With the Compass Card, students will no longer need to pick up their U-Pass on campus each month, and can instead top up their existing Compass Card with unlimited fares online or by phone.

“The Compass Card is new technology that has been successful around the world, and it has been very successful in very large transit markets,” said Derek Zabel, TransLink Media Relations. “They offer customers a lot of flexibility and a lot of convenience as well, and students will find that flexibility and convenience aspect of it is going to save them a lot of time.”

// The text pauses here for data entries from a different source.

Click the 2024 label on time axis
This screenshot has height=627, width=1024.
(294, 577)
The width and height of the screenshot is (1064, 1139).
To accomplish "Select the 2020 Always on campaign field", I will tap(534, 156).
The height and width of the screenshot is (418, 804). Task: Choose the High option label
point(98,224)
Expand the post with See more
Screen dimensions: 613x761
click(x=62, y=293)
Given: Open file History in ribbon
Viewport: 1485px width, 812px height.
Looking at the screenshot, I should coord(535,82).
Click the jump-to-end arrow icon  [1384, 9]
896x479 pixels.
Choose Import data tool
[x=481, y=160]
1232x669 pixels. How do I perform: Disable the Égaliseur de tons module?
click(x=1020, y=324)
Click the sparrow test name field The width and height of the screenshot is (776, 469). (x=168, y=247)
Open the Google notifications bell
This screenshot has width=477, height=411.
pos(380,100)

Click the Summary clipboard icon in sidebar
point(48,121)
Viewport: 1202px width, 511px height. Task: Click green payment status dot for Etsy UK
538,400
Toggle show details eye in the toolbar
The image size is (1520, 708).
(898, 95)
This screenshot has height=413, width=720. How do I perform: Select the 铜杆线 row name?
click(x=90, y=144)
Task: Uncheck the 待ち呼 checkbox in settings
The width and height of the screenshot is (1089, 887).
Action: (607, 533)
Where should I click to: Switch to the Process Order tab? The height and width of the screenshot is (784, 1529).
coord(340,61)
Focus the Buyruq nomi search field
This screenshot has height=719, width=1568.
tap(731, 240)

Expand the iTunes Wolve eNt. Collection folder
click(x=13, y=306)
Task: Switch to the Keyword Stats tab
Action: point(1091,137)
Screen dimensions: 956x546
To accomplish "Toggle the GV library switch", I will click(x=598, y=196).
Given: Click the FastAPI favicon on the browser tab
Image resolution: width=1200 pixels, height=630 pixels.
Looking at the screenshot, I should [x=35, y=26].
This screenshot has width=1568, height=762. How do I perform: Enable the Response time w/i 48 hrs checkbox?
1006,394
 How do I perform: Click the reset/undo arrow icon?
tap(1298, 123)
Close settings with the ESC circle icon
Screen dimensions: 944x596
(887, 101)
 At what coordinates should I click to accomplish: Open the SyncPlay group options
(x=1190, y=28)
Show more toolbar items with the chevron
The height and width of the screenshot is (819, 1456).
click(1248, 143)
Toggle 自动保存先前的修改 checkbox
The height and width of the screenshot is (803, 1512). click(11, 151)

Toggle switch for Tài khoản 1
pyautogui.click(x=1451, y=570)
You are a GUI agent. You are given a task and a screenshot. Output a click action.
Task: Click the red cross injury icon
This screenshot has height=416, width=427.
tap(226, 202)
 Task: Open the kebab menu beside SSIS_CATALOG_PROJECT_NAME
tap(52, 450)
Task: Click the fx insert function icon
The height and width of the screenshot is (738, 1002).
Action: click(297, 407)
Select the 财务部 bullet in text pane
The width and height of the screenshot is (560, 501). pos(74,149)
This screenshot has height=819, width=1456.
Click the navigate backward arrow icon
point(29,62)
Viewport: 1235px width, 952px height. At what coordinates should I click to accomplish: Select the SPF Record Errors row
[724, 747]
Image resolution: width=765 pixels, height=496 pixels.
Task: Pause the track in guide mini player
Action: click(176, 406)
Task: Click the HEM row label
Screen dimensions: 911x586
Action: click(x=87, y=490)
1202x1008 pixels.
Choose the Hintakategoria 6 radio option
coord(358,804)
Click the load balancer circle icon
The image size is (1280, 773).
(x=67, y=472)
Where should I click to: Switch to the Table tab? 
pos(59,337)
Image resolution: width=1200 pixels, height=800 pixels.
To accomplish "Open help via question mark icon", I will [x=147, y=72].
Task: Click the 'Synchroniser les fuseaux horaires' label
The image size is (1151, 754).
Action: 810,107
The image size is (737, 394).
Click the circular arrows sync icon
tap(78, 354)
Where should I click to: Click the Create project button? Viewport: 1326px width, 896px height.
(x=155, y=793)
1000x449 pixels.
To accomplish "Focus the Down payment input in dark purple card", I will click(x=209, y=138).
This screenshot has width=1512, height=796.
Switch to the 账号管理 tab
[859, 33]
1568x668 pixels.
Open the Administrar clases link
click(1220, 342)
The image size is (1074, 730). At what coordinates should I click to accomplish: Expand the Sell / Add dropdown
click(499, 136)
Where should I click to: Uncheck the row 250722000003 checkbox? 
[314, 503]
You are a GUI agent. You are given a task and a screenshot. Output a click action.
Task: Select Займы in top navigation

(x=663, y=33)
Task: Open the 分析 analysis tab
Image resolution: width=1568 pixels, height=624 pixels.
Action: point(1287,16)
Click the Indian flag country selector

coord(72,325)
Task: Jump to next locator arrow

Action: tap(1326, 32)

Zabel said that the U-Pass “tradition will continue,” with the Compass Card adding no additional costs to students, and offering an unlimited amount of fare on each institutional card. The main difference, Zabel explained, is “a little bit more peace of mind,” as, unlike the current U-Pass cards, lost Compass Cards can be cancelled and replaced.

Soon, the “massive IT project” that comes along with implementing the card will begin with a testing phase. Testing in the early fall will involve volunteers using the system to detect potential problems, a phase which will last for about three or four weeks. Zabel said that phasing in the new cards will involve a “slower transition,” starting later in the year and continuing into early 2014.

NEWS-quotation marksThe Compass Card will give students a little more peace of mind.”

– Derek Zabel, TransLink media relations

Online criticism of the new system exploded when it was announced that with the Compass Card bus fare tickets purchased with cash will not be transferable onto SkyTrain, meaning that paying with cash and starting a journey on a bus will require one to pay two fares. TransLink has cited the cost of upgrading the fare boxes on buses, an estimated $25 million, as too high to justify.

Possible future uses of the new system have also raised some privacy concerns, as both TransLink and the provincial government have suggested linking the Compass Cards with BC identification cards. Zabel has been quoted in the Vancouver Sun as saying that TransLink is “really interested” in doing so.

The same idea is suggested in the government’s white paper for the new ID card program, as well as the BC Transportation Ministry’s technology plan for 2012–13 and 2014–15.

A similar idea is already being put into practice at UBC, where the new UBCcard will be used as a student’s ID, access card for the gym, library, and other facilities, a prepaid debit card, and the U-Pass.

This use of the Compass Card would provide a convenient means to store information, make payments, and facilitate travel, but as Vincent Gogolek, executive director of the BC Freedom of Information and Privacy Association has pointed out, this would also seemingly increase the ease of tracking people’s movements by the organizations with such information, as well as stealing identities, with the cards holding so much personal information, according to The Vancouver Sun.

Zabel has said that TransLink is keeping Compass “strictly” as a fare payment card for the time being.